2013-02-15 01:05:00,759 INFO  [ResourceContainer.invoker.daemon-1] (NetworkAdapterComponent)- Disabled eth5 as it was down on start
2013-02-15 01:05:00,759 ERROR [main] (InventoryManager)- Exception thrown while activating [Resource[id=166018, uuid=c2643c56-79e3-4dbb-b816-e4b8de01e20b, type={Platforms}Network Adapter, key=eth5, name=eth5, parent=st11p01ad-syslog001.apple.com]].
org.rhq.core.clientapi.agent.PluginContainerException: Failed to start component for resource Resource[id=166018, uuid=c2643c56-79e3-4dbb-b816-e4b8de01e20b, type={Platforms}Network Adapter, key=eth5, name=eth5, parent=st11p01ad-syslog001.apple.com].
        at org.rhq.core.pc.inventory.InventoryManager.activateResource(InventoryManager.java:1777)
        at org.rhq.core.pc.inventory.InventoryManager.activateAndUpgradeResourceRecursively(InventoryManager.java:3106)
        at org.rhq.core.pc.inventory.InventoryManager.activateAndUpgradeResourceRecursively(InventoryManager.java:3108)
        at org.rhq.core.pc.inventory.InventoryManager.activateAndUpgradeResources(InventoryManager.java:3067)
        at org.rhq.core.pc.inventory.InventoryManager.initialize(InventoryManager.java:237)
        at org.rhq.core.pc.PluginContainer.startContainerService(PluginContainer.java:488)
        at org.rhq.core.pc.PluginContainer.initialize(PluginContainer.java:308)
        at org.rhq.enterprise.agent.AgentMain.startPluginContainer(AgentMain.java:1926)
        at org.rhq.enterprise.agent.AgentMain.start(AgentMain.java:660)
        at org.rhq.enterprise.agent.AgentMain.main(AgentMain.java:429)
Caused by: org.rhq.core.pc.inventory.TimeoutException: [Warning] Call to [org.rhq.plugins.platform.NetworkAdapterComponent.start()] with args [[org.rhq.core.pluginapi.inventory.ResourceContext@59ec59df]] timed out after 60000 milliseconds - invocation thread will be interrupted.
        at org.rhq.core.clientapi.agent.PluginContainerException.wrapIfNecessary(PluginContainerException.java:69)
        at org.rhq.core.clientapi.agent.PluginContainerException.<init>(PluginContainerException.java:96)
        ... 10 more
Comment 7 Jay Shaughnessy 2013-02-18 10:00:17 EST
I am not seeing this hanging behavior any longer.
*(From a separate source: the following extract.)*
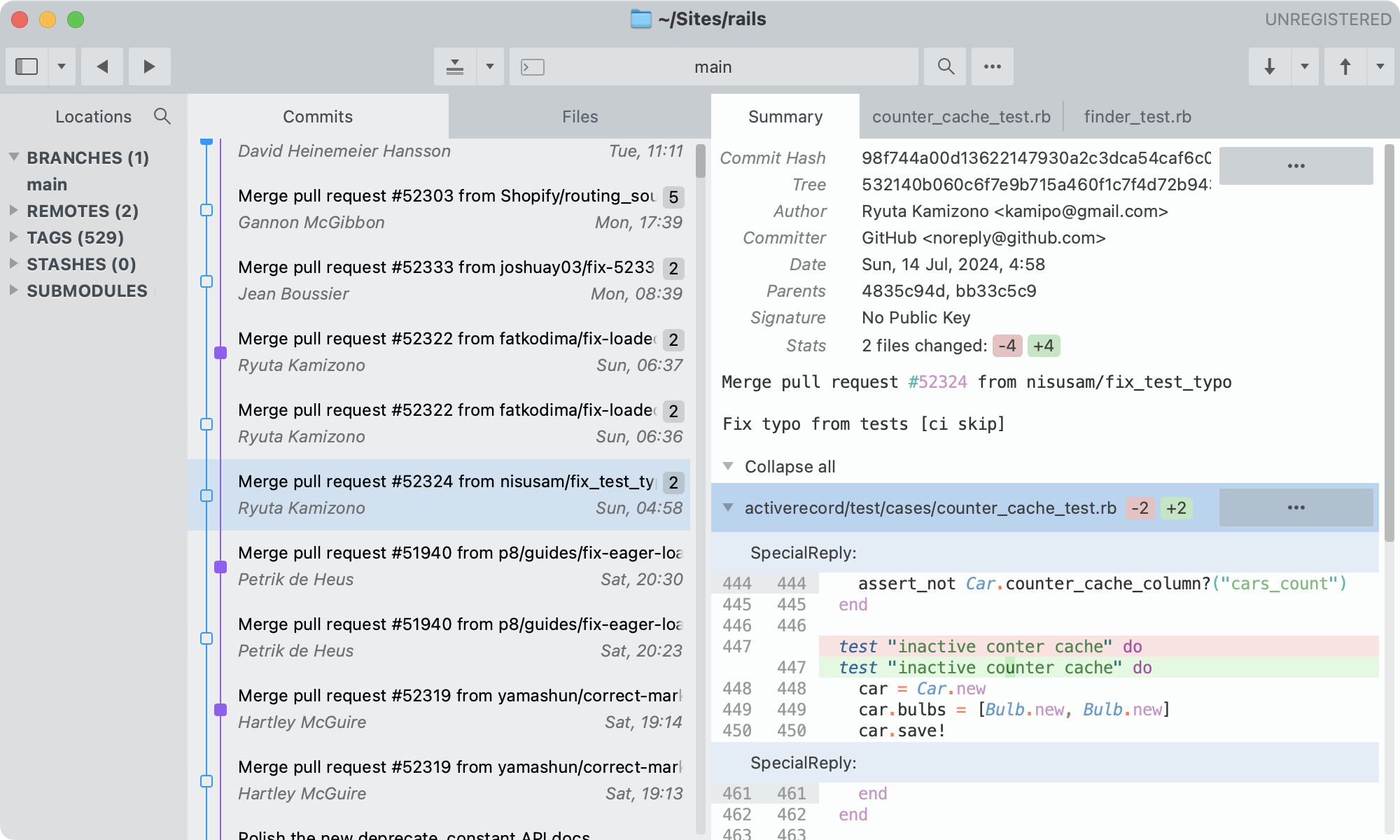Search commit history with the magnifier icon

pyautogui.click(x=945, y=66)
Are you certain you have the fix applied?
Comment 8 Elias Ross 2013-02-19 20:02:54 EST
I updated to 4.5.1 which doesn't have this fix. Somehow I thought the fix was in that version. My mistake.

I still don't think discovery should bother adding network adapters that are not enabled.

The issue of setting them disabled at start I don't really care about either as they were never enabled in the first place. It seems like two separate issues.
Comment 9 Heiko W. Rupp 2013-09-01 06:03:26 EDT
Bulk closing of items that are on_qa and in old RHQ releases, which are out for a long time and where the issue has not been re-opened since.